TASK OBJECTIVE ::
Count the lines in the records below that contain the word "computer", and give only that count.

DATA UNDER STUDY ::
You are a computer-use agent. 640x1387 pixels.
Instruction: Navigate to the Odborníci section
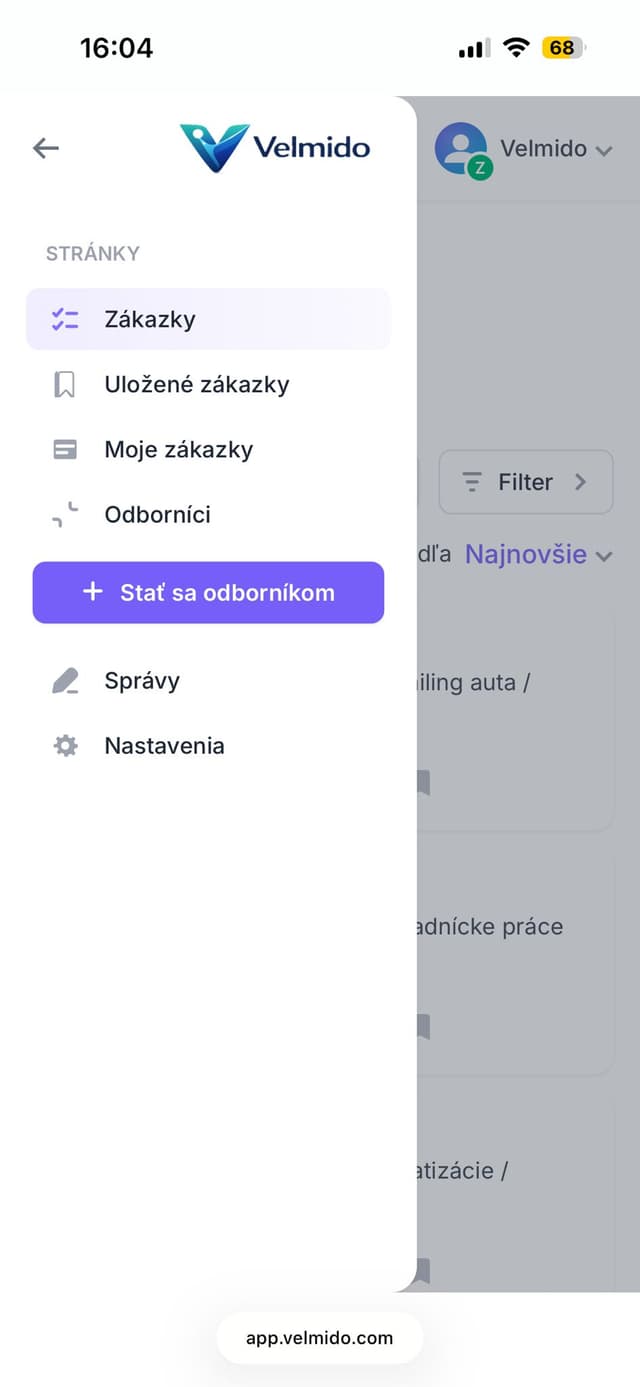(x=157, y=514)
---
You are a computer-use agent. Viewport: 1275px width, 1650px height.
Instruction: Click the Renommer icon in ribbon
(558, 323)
--
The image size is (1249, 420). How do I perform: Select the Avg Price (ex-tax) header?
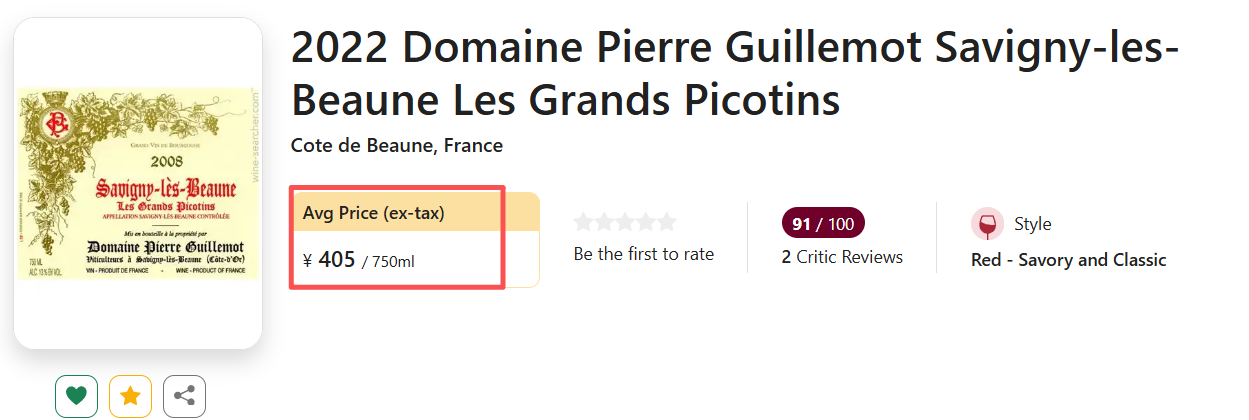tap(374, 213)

OUTPUT BELOW ::
2